An example is something like "best ski resorts in the US", which will get a different response from every GPT, but most of their rankings won't reflect actual skiers' consensus - say, on Reddit https://www.reddit.com/r/skiing/comments/sew297/updated_us_s... - because there's so many opinions floating around, a one-shot RAG search + LLM isn't going to have enough context to find how everyone thinks. And obviously, offline GPTs like o1 and Sonnet/Haiku aren't going to have the latest updates if a resort closes for example.
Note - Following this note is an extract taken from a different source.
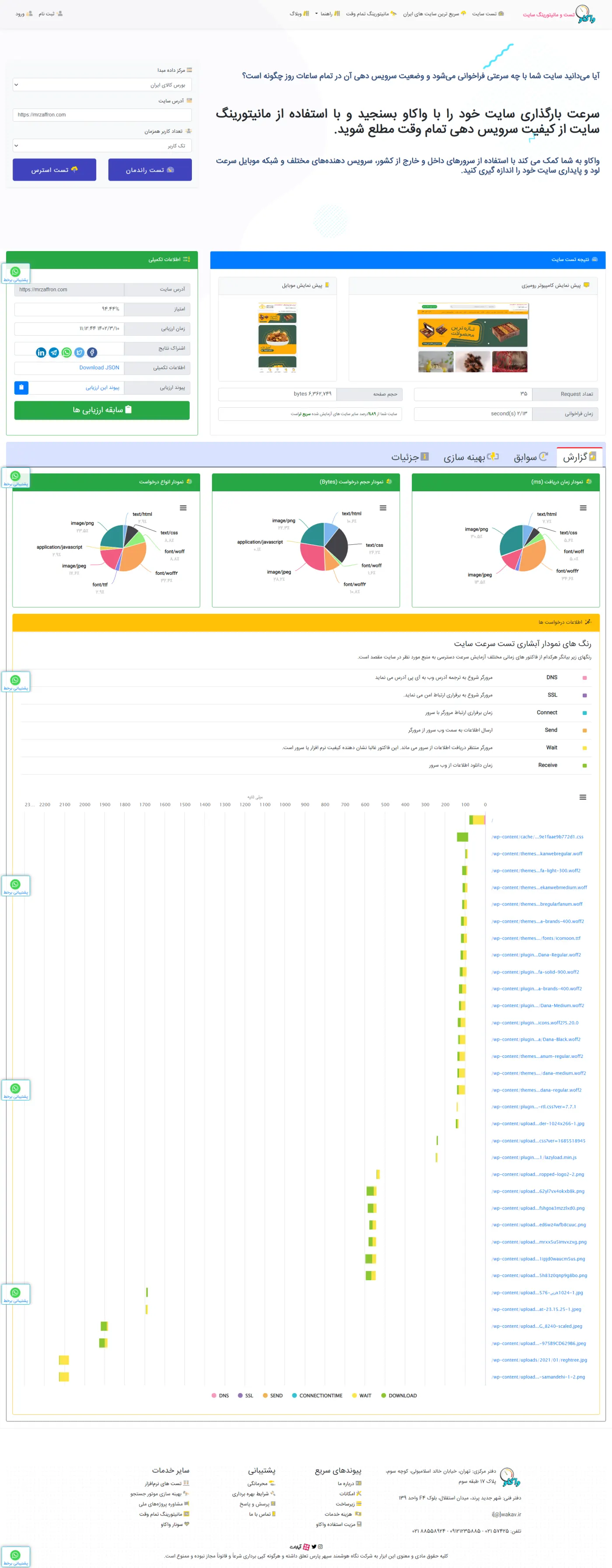Image resolution: width=612 pixels, height=1568 pixels.
Task: Toggle the WAIT series in the waterfall legend
Action: click(x=362, y=1396)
So I’ve spent the last few months experimenting with a new project that's basically the most expensive GPT I’ll ever run. It runs search queries through ChatGPT, Claude, Grok, Perplexity, Gemini, etc., then aggregates the responses. For added financial tragedy, in-between it also uses multiple embedding models and performs iterative RAG searches through different search engines. This all functions as sort of like one giant AI brain. So I pay for every search, then every embedding, then every intermediary LLM input/output, then the final LLM input/output. On average it costs about 10 to 30 cents per search. It's also extremely slow.

https://ithy.com

I know that sounds absurdly overkill, but that’s kind of the point. The goal is to get the most accurate and comprehensive answer possible, because it's been vetted by a bunch of different AIs, each sourcing from different buckets of websites. Context limits today are just large enough that this type of search and cross-model iteration is possible, where we can determine the "overlap" between a diverse set of text to determine some sort of consensus. The idea is to get online answers that aren't attainable from any single AI. If you end up trying this out, I'd recommend comparing Ithy's output against the other GPTs to see the difference.

It's going to cost me a fortune to run this project (I'll probably keep it online for a month or two), but I see it as an exploration of what’s possible with today’s model APIs, rather than something that’s immediately practical. Think of it as an online o1 (without the $200/month price tag, though I'm offering a $29/month Pro plan to help subsidize). If nothing else, it’s a fun (and pricey) thought experiment.